All told, 33 states will have more representation than Nevada, including Kansas and Mississippi with four House seats each. Even Connecticut, which lost a seat this year and is geographically one-twentieth the size of Nevada, still has five seats. Nevada is just now catching up to Nebraska with three.
But there are practical advantages to gaining even one representative.
"Politics in Washington is the same as politics outside Washington," Rep. Jim Gibbons, R-Nev., said. "You always count your votes. And three helps Nevada more than two, just like two helped more than one."
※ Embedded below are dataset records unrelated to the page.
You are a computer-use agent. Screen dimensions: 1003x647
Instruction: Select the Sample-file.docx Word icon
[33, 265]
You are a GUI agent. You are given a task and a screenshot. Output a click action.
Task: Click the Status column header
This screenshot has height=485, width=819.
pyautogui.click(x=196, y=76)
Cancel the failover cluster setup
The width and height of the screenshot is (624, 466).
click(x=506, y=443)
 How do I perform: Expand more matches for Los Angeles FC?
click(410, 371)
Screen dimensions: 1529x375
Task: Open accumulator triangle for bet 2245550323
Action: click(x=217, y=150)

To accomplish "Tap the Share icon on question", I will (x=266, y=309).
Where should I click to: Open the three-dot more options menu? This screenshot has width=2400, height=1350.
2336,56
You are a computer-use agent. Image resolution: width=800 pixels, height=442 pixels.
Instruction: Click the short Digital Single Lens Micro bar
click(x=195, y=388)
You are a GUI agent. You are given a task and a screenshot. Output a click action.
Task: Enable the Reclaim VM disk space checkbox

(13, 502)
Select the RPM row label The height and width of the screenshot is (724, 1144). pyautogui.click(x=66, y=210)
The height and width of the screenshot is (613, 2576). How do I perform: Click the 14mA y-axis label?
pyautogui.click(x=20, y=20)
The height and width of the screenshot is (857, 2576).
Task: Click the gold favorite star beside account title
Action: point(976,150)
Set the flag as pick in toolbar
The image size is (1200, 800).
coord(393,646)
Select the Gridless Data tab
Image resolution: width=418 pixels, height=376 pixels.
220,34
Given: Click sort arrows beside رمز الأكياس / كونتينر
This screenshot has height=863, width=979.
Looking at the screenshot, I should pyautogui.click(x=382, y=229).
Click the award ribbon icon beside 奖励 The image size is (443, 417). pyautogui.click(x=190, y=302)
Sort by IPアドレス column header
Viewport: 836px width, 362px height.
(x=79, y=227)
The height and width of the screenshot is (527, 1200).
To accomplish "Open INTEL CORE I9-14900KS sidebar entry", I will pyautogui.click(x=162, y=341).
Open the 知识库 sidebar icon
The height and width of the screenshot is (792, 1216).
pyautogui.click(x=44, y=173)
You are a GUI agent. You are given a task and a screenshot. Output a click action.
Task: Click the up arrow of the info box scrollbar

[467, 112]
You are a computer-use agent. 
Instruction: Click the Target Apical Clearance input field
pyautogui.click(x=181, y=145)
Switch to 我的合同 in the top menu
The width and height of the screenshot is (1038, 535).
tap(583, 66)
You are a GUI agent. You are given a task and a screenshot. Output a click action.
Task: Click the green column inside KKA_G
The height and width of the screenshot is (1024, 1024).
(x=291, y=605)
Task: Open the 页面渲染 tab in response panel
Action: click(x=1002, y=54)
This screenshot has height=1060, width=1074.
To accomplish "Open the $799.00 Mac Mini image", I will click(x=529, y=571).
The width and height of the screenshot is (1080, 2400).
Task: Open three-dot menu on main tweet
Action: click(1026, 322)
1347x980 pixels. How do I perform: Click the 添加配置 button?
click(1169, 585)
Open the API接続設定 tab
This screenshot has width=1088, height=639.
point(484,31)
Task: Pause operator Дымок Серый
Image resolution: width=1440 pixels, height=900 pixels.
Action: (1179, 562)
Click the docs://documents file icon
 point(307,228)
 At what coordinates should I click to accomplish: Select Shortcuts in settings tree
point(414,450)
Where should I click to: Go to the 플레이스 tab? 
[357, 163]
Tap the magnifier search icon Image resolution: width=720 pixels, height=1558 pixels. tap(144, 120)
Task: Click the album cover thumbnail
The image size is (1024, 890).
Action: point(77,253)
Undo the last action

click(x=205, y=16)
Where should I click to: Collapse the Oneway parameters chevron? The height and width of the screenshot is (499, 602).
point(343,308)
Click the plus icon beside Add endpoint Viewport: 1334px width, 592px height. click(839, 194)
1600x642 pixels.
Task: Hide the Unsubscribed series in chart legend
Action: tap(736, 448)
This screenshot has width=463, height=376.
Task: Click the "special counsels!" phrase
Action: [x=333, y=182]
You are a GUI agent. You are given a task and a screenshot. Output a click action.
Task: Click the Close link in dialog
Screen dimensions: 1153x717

Retired Republican Rep. Barbara Vucanovich understands that better than anyone. In 1982 she was elected the first person to serve in Nevada's new second seat. Ultimately, she helped raise Nevada's political clout on Capitol Hill, even if it was incremental. It was never an easy job.
Vucanovich, 81, remembers standing in a line of freshman lawmakers during her first week, one among the multitude, waiting to draw lots for office space. She drew 69.
"The good offices had been picked in the first 68 people so I ended up on the fifth floor of Cannon (Office Building), which was fine," Vucanovich said, "but it was a long way from the House floor."
In a bid to keep an eye on Nevada land issues, Vucanovich quickly got into a spat with another freshman lawmaker -- John McCain of Arizona -- over an empty seat on the House Interior (now Resources) Committee. ("He always wants everything his way," Vucanovich said, adding that she is still fond of McCain.) House leaders ultimately added a seat to the panel so both could serve, Vucanovich said.
From her perch, Vucanovich helped shape legislation that affected the ranchers, miners and developers of her mostly rural district. Meanwhile Nevada's other House member, Democrat Harry Reid (now the powerful senator) tended to the needs of Las Vegas.
It was a division of labor that has served the state well.
So while Nevada will never direct the show in Congress, a third representative is significant, said Guy Rocha, Nevada archivist and historian.
"It doesn't make us a California or New York," Rocha said. "It takes us up one more rung. It's a gradual change. The state is on its way to showing that Nevada is not among the smallest states in the Union anymore."